Harry is the first royal to serve in a combat zone since his uncle Prince Andrew flew helicopters during Britain’s war with Argentina over the Falkland Islands in 1982.

British officials had hoped to keep the 23-year-old’s deployment secret until he had returned, but they released video of Harry serving in Helmand province after a leak appeared on the U.S. Web site the Drudge Report.

The planned deployment had been disclosed to reporters, with no specific date, but was not reported previously, under an agreement between the Ministry of Defense and all major news organizations operating in Britain, including The Associated Press.

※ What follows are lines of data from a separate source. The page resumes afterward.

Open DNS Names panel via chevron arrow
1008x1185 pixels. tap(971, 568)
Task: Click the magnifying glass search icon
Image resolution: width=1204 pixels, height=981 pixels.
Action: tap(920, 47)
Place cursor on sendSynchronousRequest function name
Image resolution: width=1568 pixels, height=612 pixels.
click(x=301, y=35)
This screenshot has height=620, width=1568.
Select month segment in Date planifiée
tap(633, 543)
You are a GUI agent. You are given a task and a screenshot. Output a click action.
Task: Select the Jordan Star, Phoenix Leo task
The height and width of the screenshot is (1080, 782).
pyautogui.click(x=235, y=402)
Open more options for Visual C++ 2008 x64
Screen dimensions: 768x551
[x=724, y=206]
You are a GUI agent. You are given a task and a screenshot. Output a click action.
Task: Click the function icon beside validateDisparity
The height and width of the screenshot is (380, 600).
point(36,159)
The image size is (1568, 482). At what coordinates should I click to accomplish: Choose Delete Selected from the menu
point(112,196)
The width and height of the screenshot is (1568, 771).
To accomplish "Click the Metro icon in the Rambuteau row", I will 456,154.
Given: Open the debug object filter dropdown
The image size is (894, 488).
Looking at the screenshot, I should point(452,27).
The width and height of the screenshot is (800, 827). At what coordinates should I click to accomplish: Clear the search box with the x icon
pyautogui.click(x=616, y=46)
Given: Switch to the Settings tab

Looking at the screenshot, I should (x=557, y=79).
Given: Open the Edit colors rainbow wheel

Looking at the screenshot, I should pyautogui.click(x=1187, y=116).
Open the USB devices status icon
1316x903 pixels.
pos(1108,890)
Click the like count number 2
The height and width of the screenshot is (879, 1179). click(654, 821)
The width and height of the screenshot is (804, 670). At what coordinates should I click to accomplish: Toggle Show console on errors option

"I got here on Christmas Eve," Harry said in one video. "Nothing was happening for the first few days that I was here, but things are picking up again now."

Military chiefs are angry over the leak and are considering whether he should be moved. Tours to Afghanistan usually last six months, but Harry has served just 10 weeks.

Harry, the third in line to the British throne, was supposed to go to Iraq with the Blues and Royals regiment in May, but the assignment was scrapped at the last minute because of security fears.

After being held back from Iraq, the prince threatened to quit the army if he wasn’t given the chance to see combat.

He said the news of his Afghan assignment was delivered by his grandmother, Queen Elizabeth II.

"She told me I’m off to Afghanistan, so that was the way it was supposed to be," he said in an interview in Afghanistan, his hair coated with dust and his face in stubble.

Harry has been in Helmand province, where most of the 7,800 British soldiers in Afghanistan are based. It has seen some of the country’s fiercest combat in recent years.